Briarwood received a major renovation in 2013 with new flooring, new lighting and redesigned mall entrances. Renovations also included LED lighting, and improved mall seating and bathrooms. In August 2014, Forever 21 opened a newer, larger store in the JCPenney wing, replacing space that was formerly occupied by Payless ShoeSource, Zales Jewelers, GameStop, Icing by Claire's, a salon, and a vacant Arby's. In 2015, Sears Holdings spun off 235 of its properties, including the Sears at Briarwood Mall, into Seritage Growth Properties. MC Sports closed in 2017 and the space was split up between Colby Bounce and Signature Nails & Spa. However, Colby Bounce closed in 2018, and the space is currently Extreme Fun. On October 15, 2018, Sears announced that its Briarwood location would close after filing for Chapter 11 bankruptcy. In July 2023, a Texas de Brazil, the chain's second location in Michigan, opened in the former Bravo! Cucina Italiana space.
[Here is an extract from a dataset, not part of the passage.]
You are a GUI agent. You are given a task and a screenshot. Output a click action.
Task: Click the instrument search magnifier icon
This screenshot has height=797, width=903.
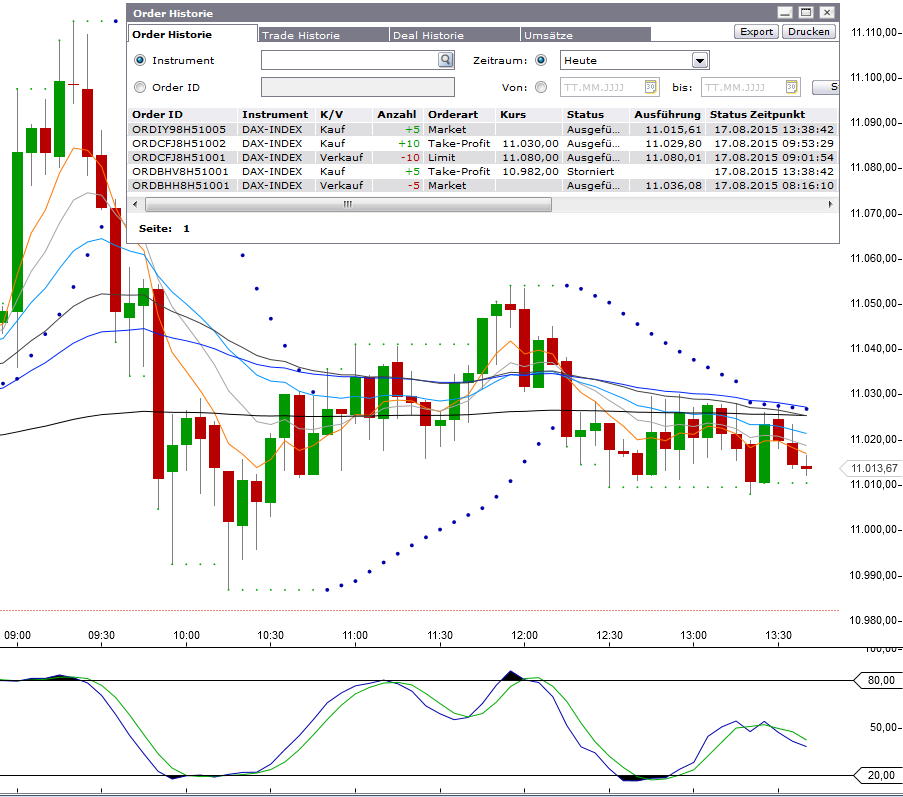click(x=445, y=60)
In February 2023, Briarwood Mall announced the redevelopment plans of the former Sears space, intending to replace it with a two-level retail building, a gourmet grocery store, an approximately four-level, multi-family residential building, and an out lot building. These plans were revised in April 2024, splitting the initial planned retail building into two smaller buildings and adding a 325-stall parking structure and outdoor plaza adjacent to the residential building. The supermarket, named Harvest Market, opened on April 15, 2026. The luxury apartments being built adjacent to Harvest Market are projected to be completed in August 15, 2026. Dick’s Sporting Goods has also announced plans to open a store on a portion of the former Sears site.